Nothing in the data should be altered when it is repeated in full.

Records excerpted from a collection
..........

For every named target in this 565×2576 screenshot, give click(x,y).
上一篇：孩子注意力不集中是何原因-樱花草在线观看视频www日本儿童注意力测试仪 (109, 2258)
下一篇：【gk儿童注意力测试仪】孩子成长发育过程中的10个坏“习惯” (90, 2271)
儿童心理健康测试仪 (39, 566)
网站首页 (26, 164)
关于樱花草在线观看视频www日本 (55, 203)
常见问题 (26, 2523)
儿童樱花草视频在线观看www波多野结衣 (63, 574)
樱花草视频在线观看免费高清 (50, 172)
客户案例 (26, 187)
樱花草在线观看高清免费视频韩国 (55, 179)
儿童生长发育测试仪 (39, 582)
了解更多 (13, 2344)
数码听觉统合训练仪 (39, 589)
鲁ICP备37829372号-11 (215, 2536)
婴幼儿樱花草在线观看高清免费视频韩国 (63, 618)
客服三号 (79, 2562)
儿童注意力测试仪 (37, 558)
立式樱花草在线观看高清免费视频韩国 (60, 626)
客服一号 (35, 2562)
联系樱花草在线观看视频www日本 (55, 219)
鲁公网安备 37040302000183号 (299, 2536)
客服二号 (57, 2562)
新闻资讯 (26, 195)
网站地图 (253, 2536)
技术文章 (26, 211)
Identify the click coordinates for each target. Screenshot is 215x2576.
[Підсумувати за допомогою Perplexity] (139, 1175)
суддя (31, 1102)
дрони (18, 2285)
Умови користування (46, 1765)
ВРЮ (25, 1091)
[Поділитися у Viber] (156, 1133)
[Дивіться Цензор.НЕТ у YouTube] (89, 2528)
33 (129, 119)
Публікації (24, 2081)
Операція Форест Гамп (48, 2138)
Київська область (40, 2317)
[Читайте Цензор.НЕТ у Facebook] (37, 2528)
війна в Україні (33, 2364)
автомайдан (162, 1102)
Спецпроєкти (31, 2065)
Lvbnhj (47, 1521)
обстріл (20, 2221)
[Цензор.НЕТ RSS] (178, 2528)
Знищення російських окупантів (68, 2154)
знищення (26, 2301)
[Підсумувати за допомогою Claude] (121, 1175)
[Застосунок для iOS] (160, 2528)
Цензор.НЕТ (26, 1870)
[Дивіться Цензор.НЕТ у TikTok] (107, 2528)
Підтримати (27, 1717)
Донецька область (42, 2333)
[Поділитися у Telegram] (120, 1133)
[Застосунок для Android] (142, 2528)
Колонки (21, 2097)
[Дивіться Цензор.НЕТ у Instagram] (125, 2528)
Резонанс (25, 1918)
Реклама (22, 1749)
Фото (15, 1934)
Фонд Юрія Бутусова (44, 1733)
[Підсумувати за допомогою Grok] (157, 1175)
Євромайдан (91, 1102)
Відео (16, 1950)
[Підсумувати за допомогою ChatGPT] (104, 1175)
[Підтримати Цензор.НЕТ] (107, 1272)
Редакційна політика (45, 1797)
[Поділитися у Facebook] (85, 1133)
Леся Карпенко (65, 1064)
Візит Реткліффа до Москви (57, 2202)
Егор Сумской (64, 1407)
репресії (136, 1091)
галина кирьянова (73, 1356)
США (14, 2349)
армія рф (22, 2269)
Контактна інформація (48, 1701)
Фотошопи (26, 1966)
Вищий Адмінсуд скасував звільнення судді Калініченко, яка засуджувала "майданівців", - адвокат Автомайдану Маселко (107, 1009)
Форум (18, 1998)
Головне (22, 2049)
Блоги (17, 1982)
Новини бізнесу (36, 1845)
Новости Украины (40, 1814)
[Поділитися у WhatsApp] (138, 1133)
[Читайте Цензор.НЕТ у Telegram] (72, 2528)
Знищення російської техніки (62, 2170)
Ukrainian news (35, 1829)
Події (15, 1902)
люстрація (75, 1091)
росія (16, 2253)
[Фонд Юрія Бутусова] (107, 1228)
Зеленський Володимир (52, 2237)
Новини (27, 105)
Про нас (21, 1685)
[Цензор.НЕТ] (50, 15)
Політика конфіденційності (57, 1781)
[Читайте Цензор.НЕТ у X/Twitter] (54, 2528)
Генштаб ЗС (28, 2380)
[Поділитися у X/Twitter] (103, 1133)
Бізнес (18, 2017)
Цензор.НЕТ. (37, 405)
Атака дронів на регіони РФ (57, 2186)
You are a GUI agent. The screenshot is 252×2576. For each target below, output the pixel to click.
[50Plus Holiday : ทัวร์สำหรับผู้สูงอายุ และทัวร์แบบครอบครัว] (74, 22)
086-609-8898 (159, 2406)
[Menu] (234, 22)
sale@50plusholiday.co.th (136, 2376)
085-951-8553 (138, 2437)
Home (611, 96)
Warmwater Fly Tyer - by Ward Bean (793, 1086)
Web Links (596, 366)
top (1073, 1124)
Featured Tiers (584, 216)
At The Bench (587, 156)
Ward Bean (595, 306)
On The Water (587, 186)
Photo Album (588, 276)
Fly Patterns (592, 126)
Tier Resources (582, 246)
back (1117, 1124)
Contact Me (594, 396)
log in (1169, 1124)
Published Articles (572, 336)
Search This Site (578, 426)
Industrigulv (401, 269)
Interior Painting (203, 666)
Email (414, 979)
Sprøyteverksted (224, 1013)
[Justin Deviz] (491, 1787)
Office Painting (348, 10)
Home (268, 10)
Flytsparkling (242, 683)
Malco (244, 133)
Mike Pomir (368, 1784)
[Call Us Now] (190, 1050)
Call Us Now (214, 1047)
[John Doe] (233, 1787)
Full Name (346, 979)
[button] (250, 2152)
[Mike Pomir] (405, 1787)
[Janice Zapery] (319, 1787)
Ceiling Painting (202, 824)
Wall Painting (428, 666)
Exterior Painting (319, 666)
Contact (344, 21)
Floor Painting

..........

■ Finished exercise ■
For every named target in this 565×2576 screenshot, give click(x,y).
上一篇：孩子注意力不集中是何原因-樱花草在线观看视频www日本儿童注意力测试仪 (109, 2258)
下一篇：【gk儿童注意力测试仪】孩子成长发育过程中的10个坏“习惯” (90, 2271)
儿童心理健康测试仪 (39, 566)
网站首页 (26, 164)
关于樱花草在线观看视频www日本 (55, 203)
常见问题 (26, 2523)
儿童樱花草视频在线观看www波多野结衣 (63, 574)
樱花草视频在线观看免费高清 (50, 172)
客户案例 (26, 187)
樱花草在线观看高清免费视频韩国 (55, 179)
儿童生长发育测试仪 (39, 582)
了解更多 (13, 2344)
数码听觉统合训练仪 (39, 589)
鲁ICP备37829372号-11 (215, 2536)
婴幼儿樱花草在线观看高清免费视频韩国 (63, 618)
客服三号 (79, 2562)
儿童注意力测试仪 (37, 558)
立式樱花草在线观看高清免费视频韩国 (60, 626)
客服一号 (35, 2562)
联系樱花草在线观看视频www日本 (55, 219)
鲁公网安备 37040302000183号 (299, 2536)
客服二号 (57, 2562)
新闻资讯 (26, 195)
网站地图 (253, 2536)
技术文章 (26, 211)
Identify the click coordinates for each target. Screenshot is 215x2576.
[Підсумувати за допомогою Perplexity] (139, 1175)
суддя (31, 1102)
дрони (18, 2285)
Умови користування (46, 1765)
ВРЮ (25, 1091)
[Поділитися у Viber] (156, 1133)
[Дивіться Цензор.НЕТ у YouTube] (89, 2528)
33 (129, 119)
Публікації (24, 2081)
Операція Форест Гамп (48, 2138)
Київська область (40, 2317)
[Читайте Цензор.НЕТ у Facebook] (37, 2528)
війна в Україні (33, 2364)
автомайдан (162, 1102)
Спецпроєкти (31, 2065)
Lvbnhj (47, 1521)
обстріл (20, 2221)
[Цензор.НЕТ RSS] (178, 2528)
Знищення російських окупантів (68, 2154)
знищення (26, 2301)
[Підсумувати за допомогою Claude] (121, 1175)
[Застосунок для iOS] (160, 2528)
Цензор.НЕТ (26, 1870)
[Дивіться Цензор.НЕТ у TikTok] (107, 2528)
Підтримати (27, 1717)
Донецька область (42, 2333)
[Поділитися у Telegram] (120, 1133)
[Застосунок для Android] (142, 2528)
Колонки (21, 2097)
[Дивіться Цензор.НЕТ у Instagram] (125, 2528)
Резонанс (25, 1918)
Реклама (22, 1749)
Фото (15, 1934)
Фонд Юрія Бутусова (44, 1733)
[Підсумувати за допомогою Grok] (157, 1175)
Євромайдан (91, 1102)
Відео (16, 1950)
[Підсумувати за допомогою ChatGPT] (104, 1175)
[Підтримати Цензор.НЕТ] (107, 1272)
Редакційна політика (45, 1797)
[Поділитися у Facebook] (85, 1133)
Леся Карпенко (65, 1064)
Візит Реткліффа до Москви (57, 2202)
Егор Сумской (64, 1407)
репресії (136, 1091)
галина кирьянова (73, 1356)
США (14, 2349)
армія рф (22, 2269)
Контактна інформація (48, 1701)
Фотошопи (26, 1966)
Вищий Адмінсуд скасував звільнення судді Калініченко, яка засуджувала "майданівців", - адвокат Автомайдану Маселко (107, 1009)
Форум (18, 1998)
Головне (22, 2049)
Блоги (17, 1982)
Новини бізнесу (36, 1845)
Новости Украины (40, 1814)
[Поділитися у WhatsApp] (138, 1133)
[Читайте Цензор.НЕТ у Telegram] (72, 2528)
Знищення російської техніки (62, 2170)
Ukrainian news (35, 1829)
Події (15, 1902)
люстрація (75, 1091)
росія (16, 2253)
[Фонд Юрія Бутусова] (107, 1228)
Зеленський Володимир (52, 2237)
Новини (27, 105)
Про нас (21, 1685)
[Цензор.НЕТ] (50, 15)
Політика конфіденційності (57, 1781)
[Читайте Цензор.НЕТ у X/Twitter] (54, 2528)
Генштаб ЗС (28, 2380)
[Поділитися у X/Twitter] (103, 1133)
Бізнес (18, 2017)
Цензор.НЕТ. (37, 405)
Атака дронів на регіони РФ (57, 2186)
You are a GUI agent. The screenshot is 252×2576. For each target below, output the pixel to click.
[50Plus Holiday : ทัวร์สำหรับผู้สูงอายุ และทัวร์แบบครอบครัว] (74, 22)
086-609-8898 (159, 2406)
[Menu] (234, 22)
sale@50plusholiday.co.th (136, 2376)
085-951-8553 (138, 2437)
Home (611, 96)
Warmwater Fly Tyer - by Ward Bean (793, 1086)
Web Links (596, 366)
top (1073, 1124)
Featured Tiers (584, 216)
At The Bench (587, 156)
Ward Bean (595, 306)
On The Water (587, 186)
Photo Album (588, 276)
Fly Patterns (592, 126)
Tier Resources (582, 246)
back (1117, 1124)
Contact Me (594, 396)
log in (1169, 1124)
Published Articles (572, 336)
Search This Site (578, 426)
Industrigulv (401, 269)
Interior Painting (203, 666)
Email (414, 979)
Sprøyteverksted (224, 1013)
[Justin Deviz] (491, 1787)
Office Painting (348, 10)
Home (268, 10)
Flytsparkling (242, 683)
Malco (244, 133)
Mike Pomir (368, 1784)
[Call Us Now] (190, 1050)
Call Us Now (214, 1047)
[John Doe] (233, 1787)
Full Name (346, 979)
[button] (250, 2152)
[Mike Pomir] (405, 1787)
[Janice Zapery] (319, 1787)
Ceiling Painting (202, 824)
Wall Painting (428, 666)
Exterior Painting (319, 666)
Contact (344, 21)
Floor Painting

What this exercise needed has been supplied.